Fermi also significantly improves support for working with 64-bit quantities over previous generations of GPGPUs both in moving data to/from shared memory and when operating on 64-bit quantities in terms of the speed and accuracy.

32-bit integer ALU operations

To support calculations in the larger address space, the integer ALU now supports full 32-bit precision for all instructions, and has been optimized to efficiently support 64-bit and extended precision operations. (Various other instructions are also supported including Boolean, shift, move, compare, convert, bit-field extract, bit-reverse insert, and population count.)

In contrast, the GT200 integer ALU was limited to 24 bits of precision. This caused multiple instructions to be utilized to perform a 32-bit integer multiply unless either __mult24() or __umult24() was specified by the programmer to perform the multiplication using 24-bits. On Fermi, basic indexing operations such as the calculation of the thread ID (illustrated below) now happen faster.

  int tid = blockIdx.x * blockDim.x + threadIdx.x;

Developers with legacy applications should note that the situation has now reversed and that __mult24() or __umult24() now require multiple instructions on Fermi GPUs! While the performance impact will likely be negligible, legacy codes should use something like the following preprocessor define to get rid of 24-bit multiplications.

#define __mul24(a,b) ((a)*(b))

Pointers work as expected

Aside from the larger memory capacity, the big news about the unified address space is that pointers now work the way one expects. Basically pointers can now be passed around between threads and they will correctly point to the same physical memory location regardless of the thread block that reads or writes the pointer. Earlier architectures utilized offsets relative to a particular memory space, which meant that a pointer was meaningful only in the memory space to which it belonged. Incorporating a unified address space into the Fermi architecture greatly enhances the ability to share objects, data, and calculation results between threads, both within a single application's threads and between application kernels as well.

Per the NVIDIA Programming manual section 3.1.6, pointers are now 64-bit. Use -m64 with the 32-bit nvcc compiler to emulate 64-bit pointers and -m32 with the 64-bit nvcc compiler to generate 32-bit pointers.

Support for a per thread stack and recursion

Fermi now provides a stack, which is a fundamental data structure in computer science that is now usable on the GPU on a per thread basis.
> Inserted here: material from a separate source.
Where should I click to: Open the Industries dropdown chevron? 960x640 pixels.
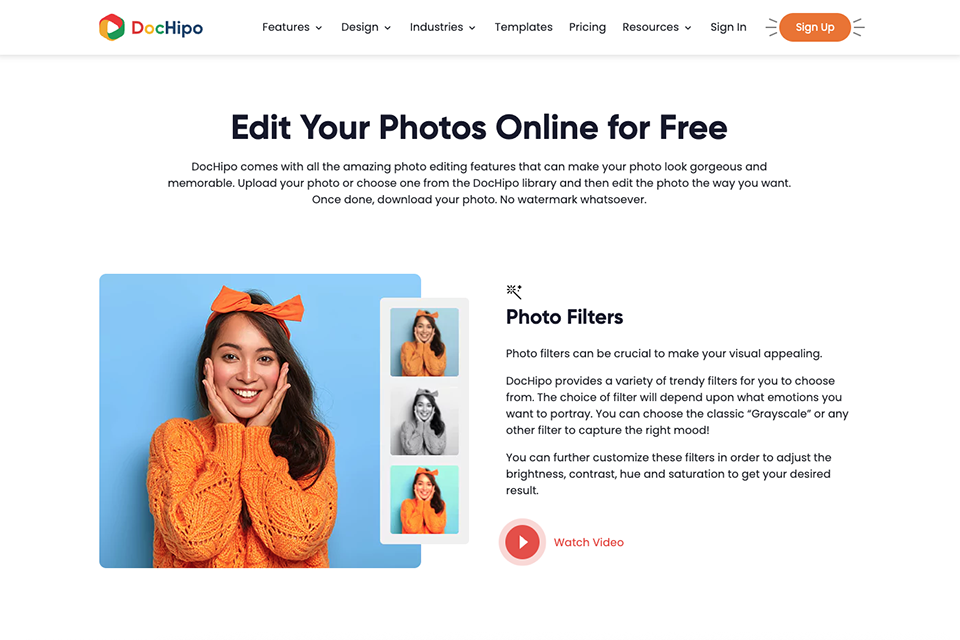pos(472,28)
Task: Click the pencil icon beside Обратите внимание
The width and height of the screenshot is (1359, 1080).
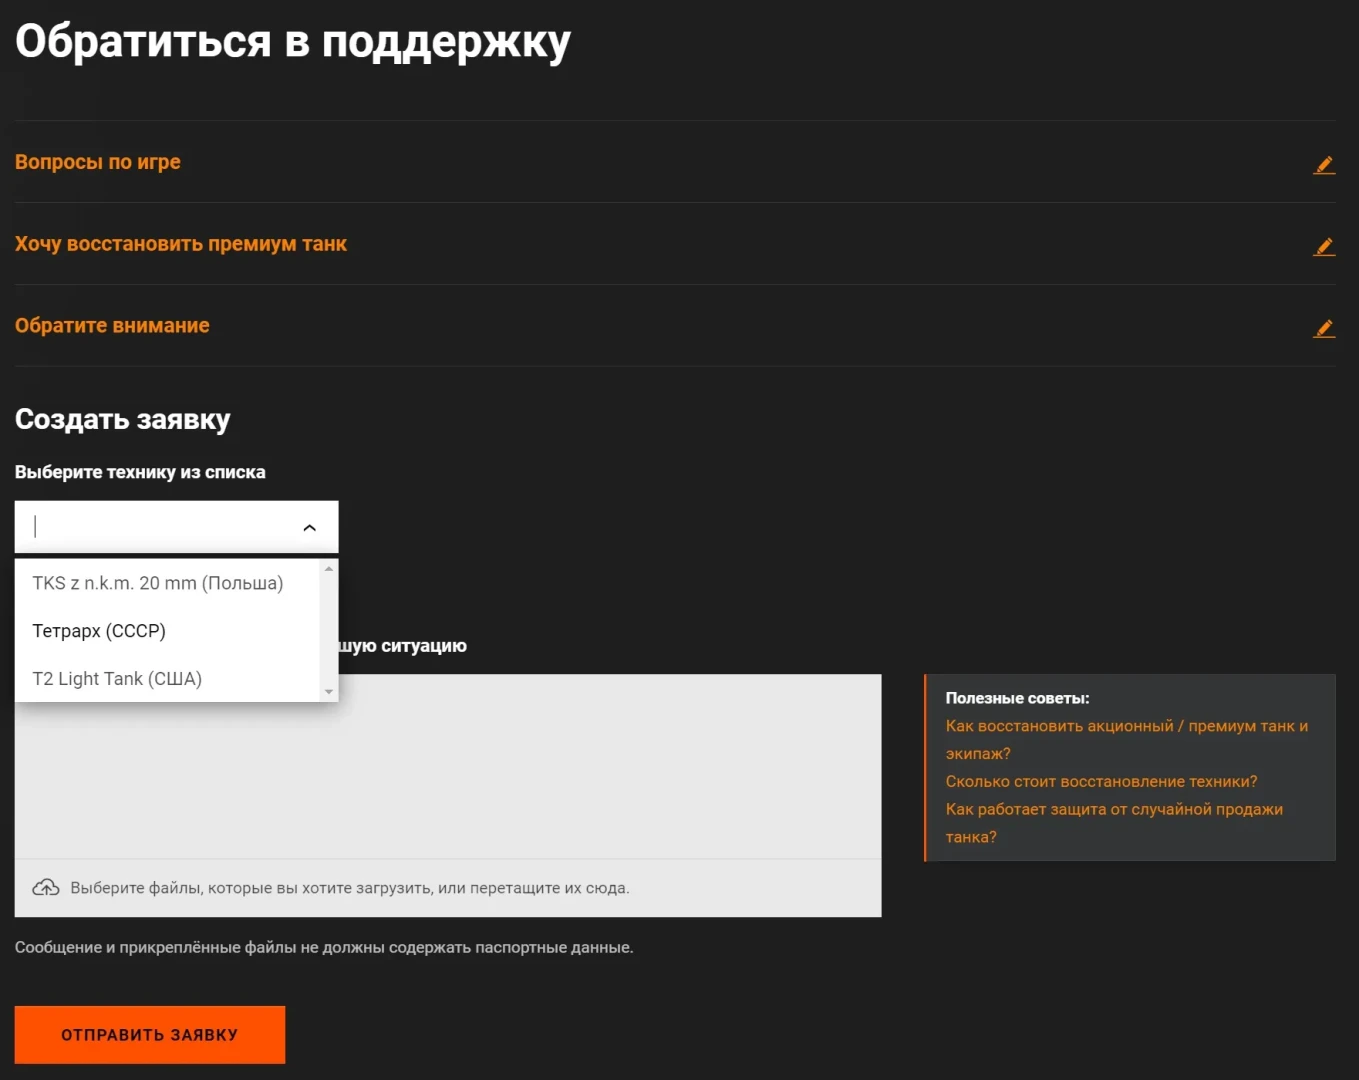Action: coord(1324,328)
Basically, each thread can push data onto the stack (up to 1KB per thread per the 3.1 release notes) and use pop operations to pull data off the stack in a LIFO (Last-In First-Out) fashion.

Incorporating a stack per thread allows functions to recursively call themselves among other useful capabilities. Recursion is a technique used to break a large problem into increasingly smaller pieces. At some point, the problem becomes trivially small and easily solved - after which the individuals pieces are reassembled bit-by-bit to generate the solution to the overall, larger problem. Recursion is an important part of divide-and-conquer algorithms for sorting and other general computer science algorithms.

Certain rendering algorithms like ray tracing also utilize recursion. On previous architectures, developers had to implement a limited depth state machine or use in-line multiple nested function calls to emulate recursion in a limited sense. That is why ray-tracing and other recursive algorithms were able to run on GT200 and earlier GPGPU architectures. Now that GPGPUS have a stack, recursion is easy to implement as functions can simply call themselves, which provides CUDA developers a powerful ability to utilize recursive programming techniques to solve problems.

Fermi's upgraded configurable L1 cache

One of the most anticipated and exciting additions in the Fermi architecture is the addition of a true L1/L2 cache hierarchy.

Each SM has an increased amount (64KB) of local memory that can be partitioned to favor shared memory or dynamic read/write operations. Note that the L1 cache is designed for spatial and not temporal reuse. It is not an LRU cache like most CPU caches. In addition, the Fermi L1 cache can be deactivated (as discussed here in the forums) with the -Xptxas -dlcm=cg command-line argument to nvcc. Even when deactivated, both the stack and local memory still reside in the L1 cache memory.

The beauty in this configurability is that applications that reuse data or have misaligned, unpredictable or irregular memory access patterns can configure the L1 cache as a 48KB dynamic cache (leaving 16 KB for shared memory) while applications that need to share more data amongst threads inside a thread block can assign 48KB as shared memory (leaving 16KB for the cache). In this way, the NVIDIA designers empowered the application developer so they can configure the memory within the SM to achieve the best performance.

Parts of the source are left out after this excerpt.